┌────────
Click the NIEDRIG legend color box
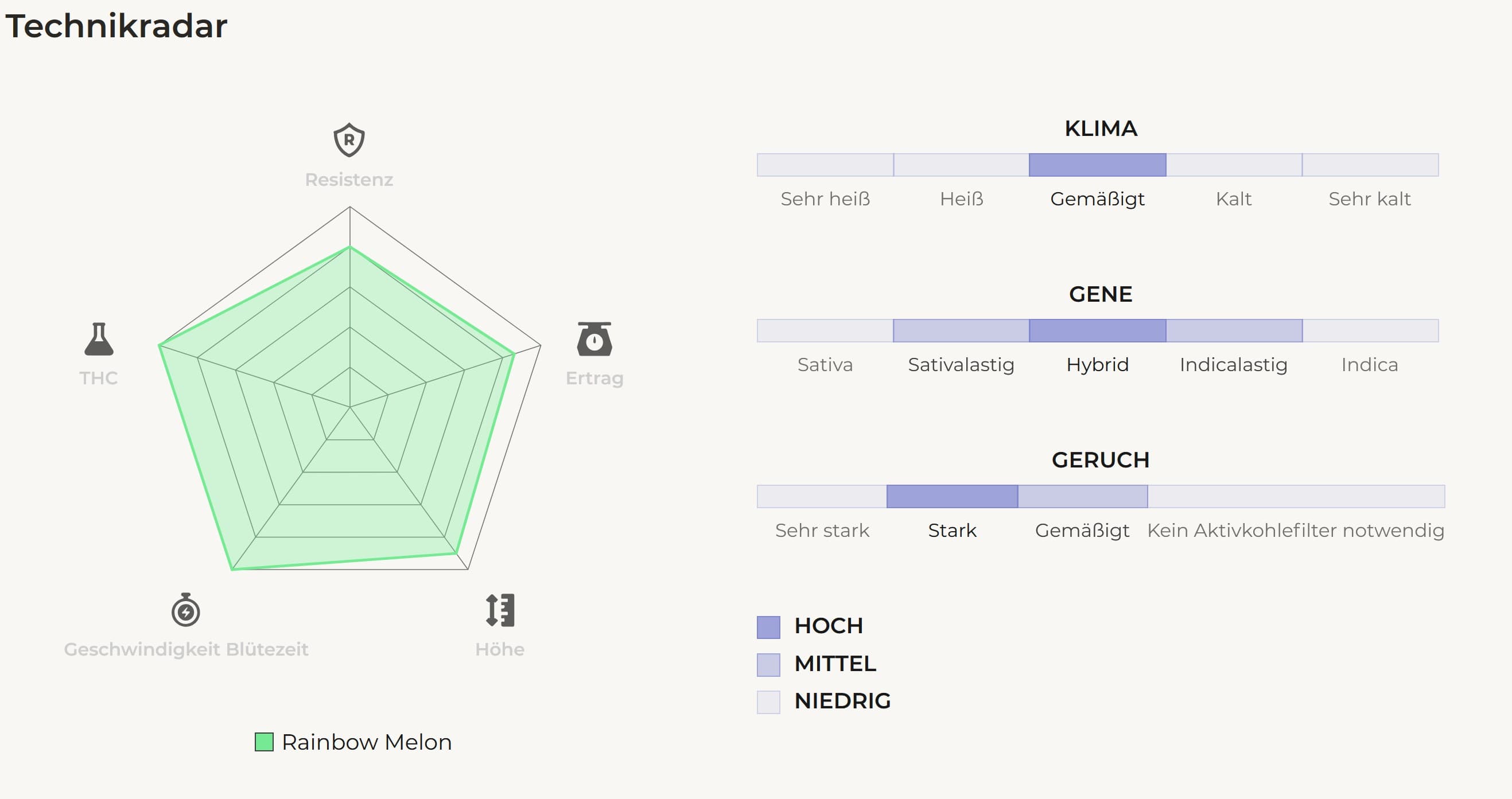1512x799 pixels. [768, 702]
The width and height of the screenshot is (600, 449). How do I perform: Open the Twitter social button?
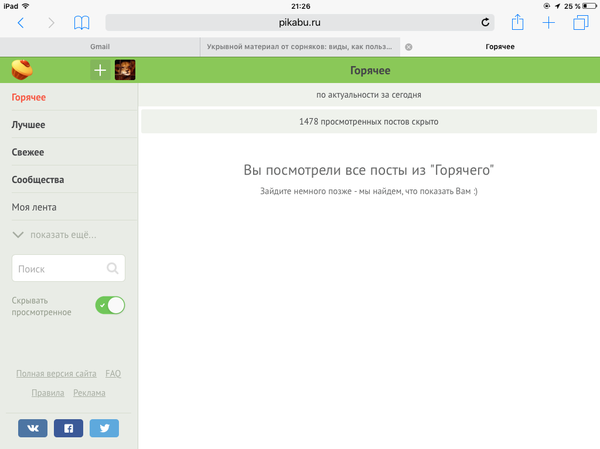(x=104, y=428)
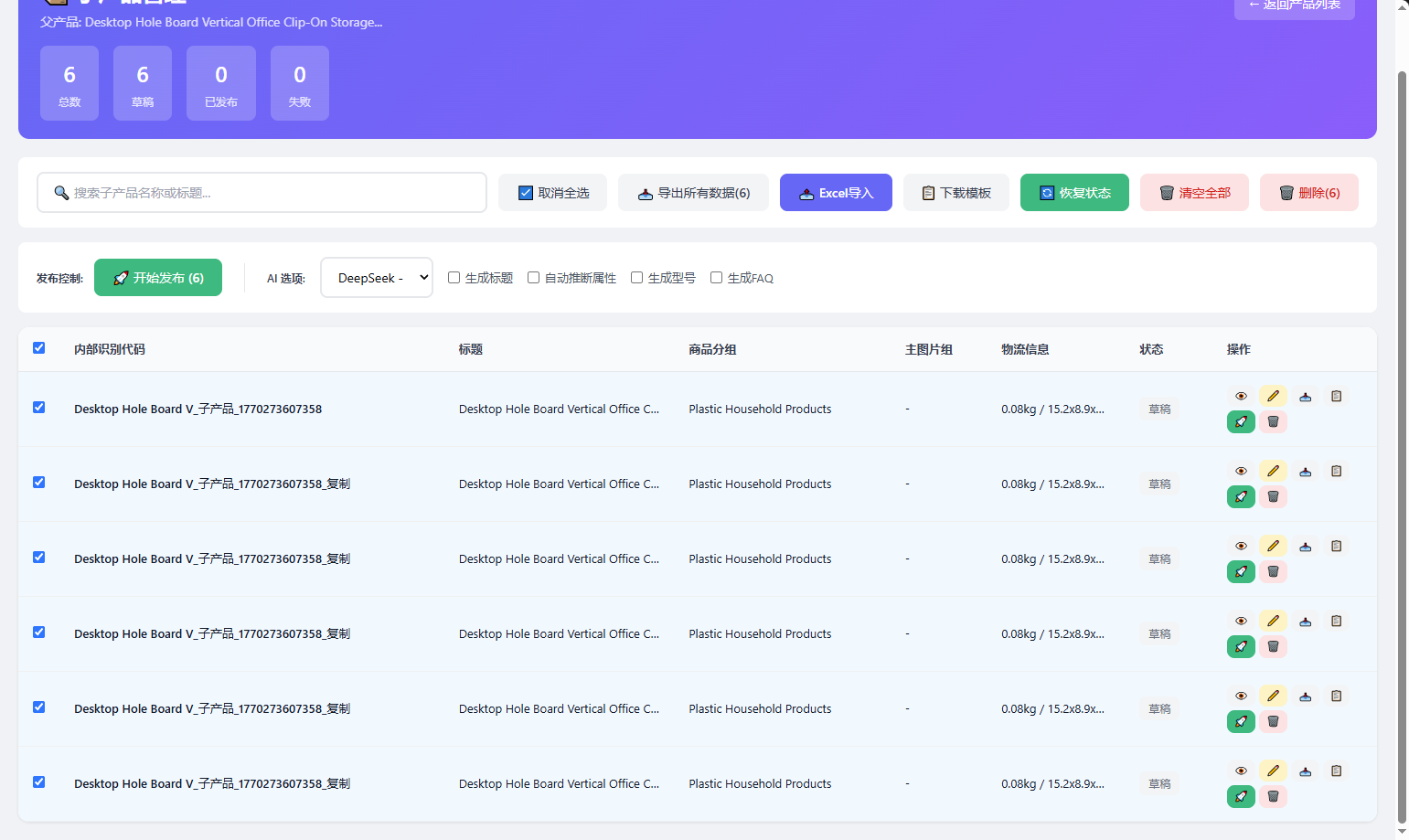Click the trash delete icon in last product row
Viewport: 1409px width, 840px height.
point(1273,796)
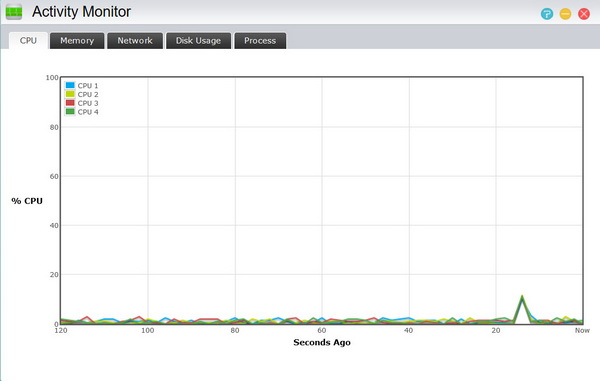Click the green Activity Monitor app icon
The height and width of the screenshot is (381, 600).
tap(14, 12)
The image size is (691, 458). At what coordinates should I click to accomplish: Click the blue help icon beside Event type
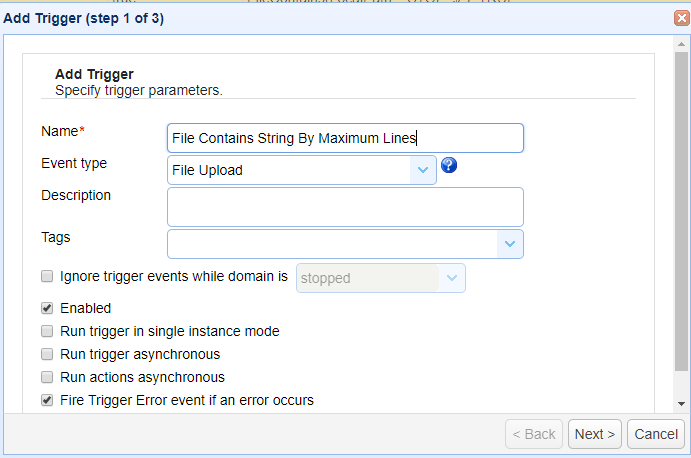point(449,165)
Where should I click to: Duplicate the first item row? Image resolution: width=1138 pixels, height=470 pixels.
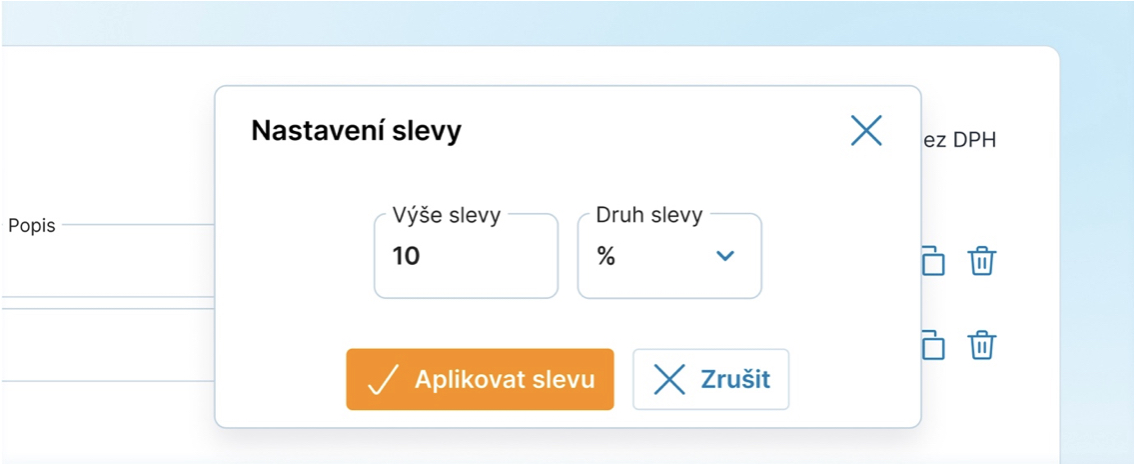(932, 261)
└────────
* Task item: Pictures excluded, print only the lines from the one with "Where should I" through the end of the entries above, exactly as written.

* Solved exercise:
Where should I click to: Duplicate the first item row? Image resolution: width=1138 pixels, height=470 pixels.
(932, 261)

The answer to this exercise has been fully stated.